Begin the copy at the line containing "Where should I" and end it at the final line of the material below, reproducing each line exactly, without images.
** Opening DATA RECORDS block **
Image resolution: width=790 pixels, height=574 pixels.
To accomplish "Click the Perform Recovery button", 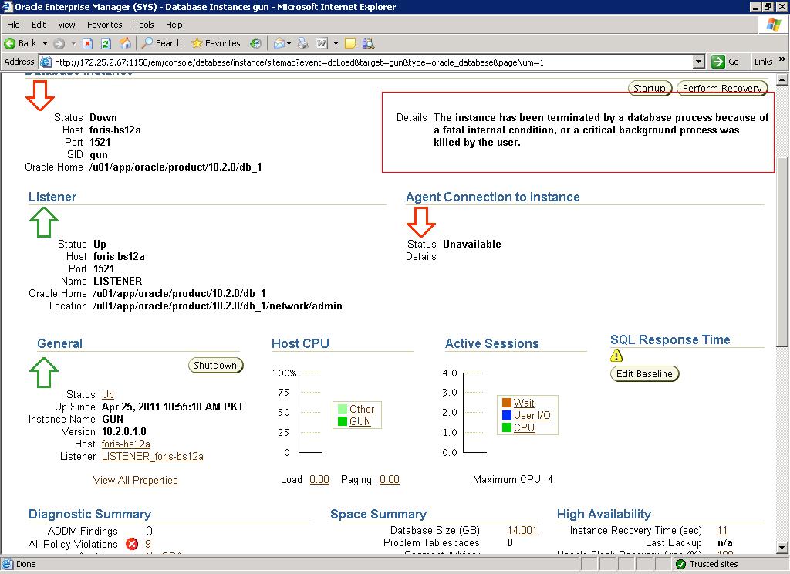I will click(722, 88).
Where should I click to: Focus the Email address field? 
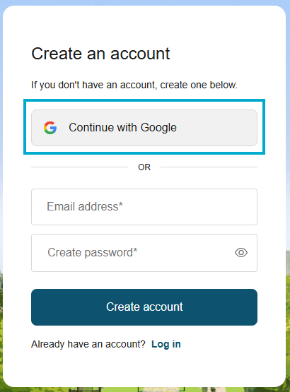click(144, 207)
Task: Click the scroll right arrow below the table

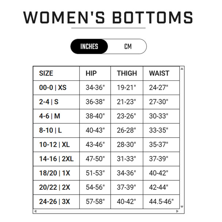Action: point(177,211)
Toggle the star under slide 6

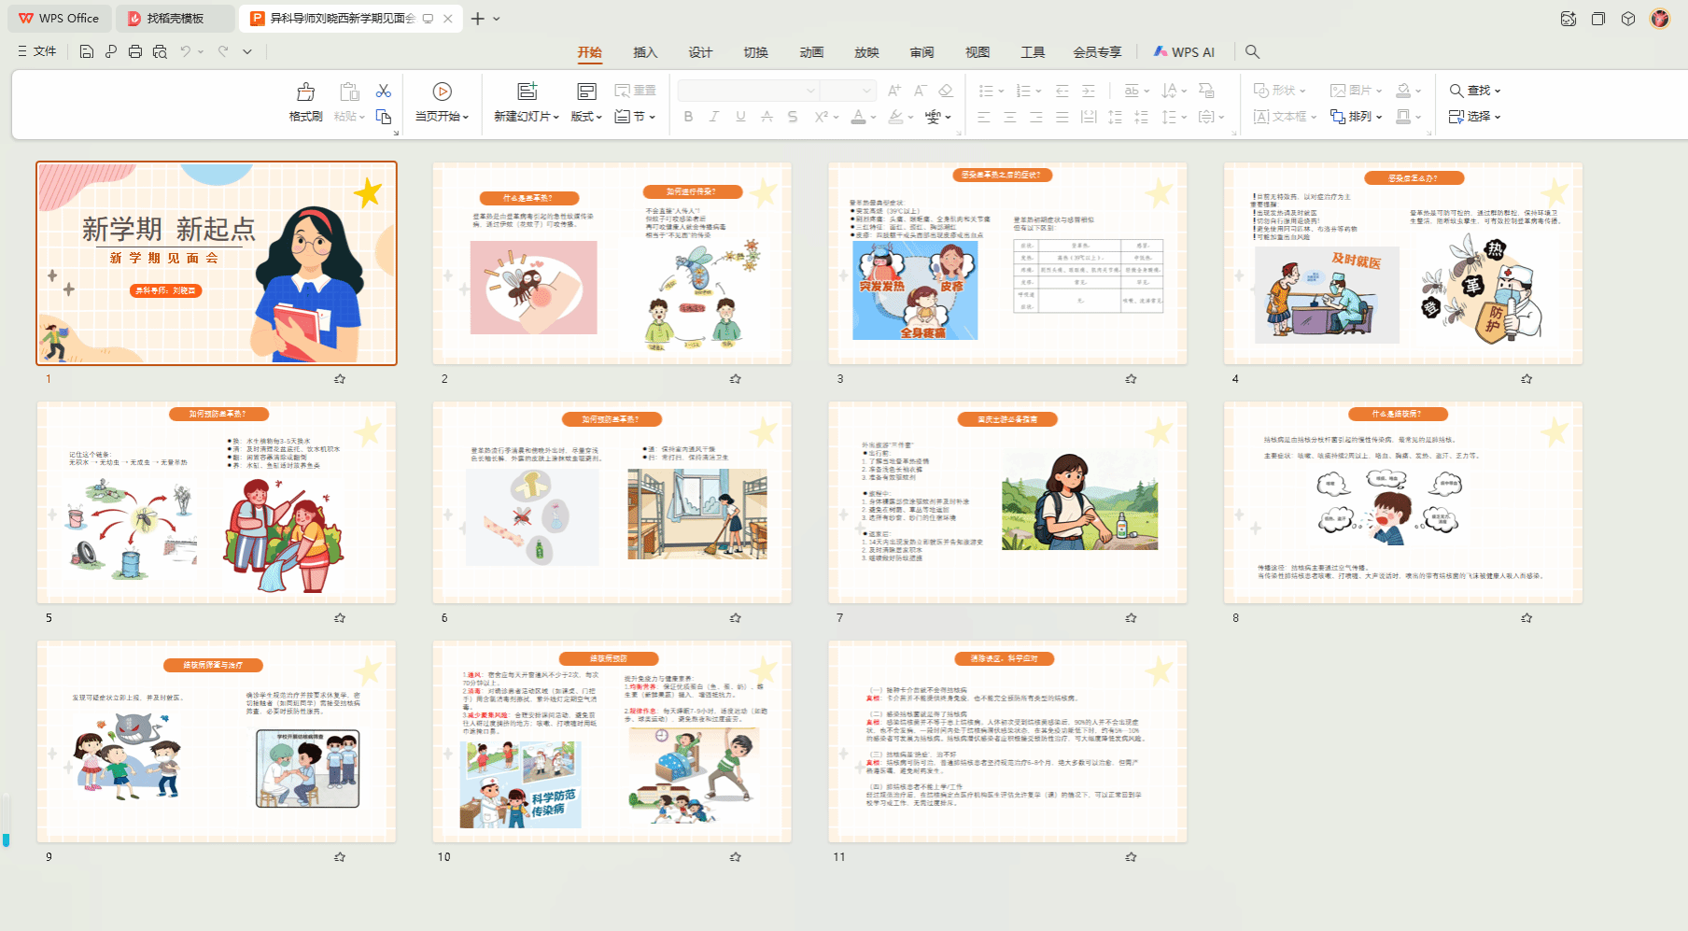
** Closing DATA RECORDS block **
● **OUTPUT**
Where should I click to: Focus the Email address field? 
click(144, 207)
Task: Click the scroll right arrow below the table

Action: point(177,211)
Toggle the star under slide 6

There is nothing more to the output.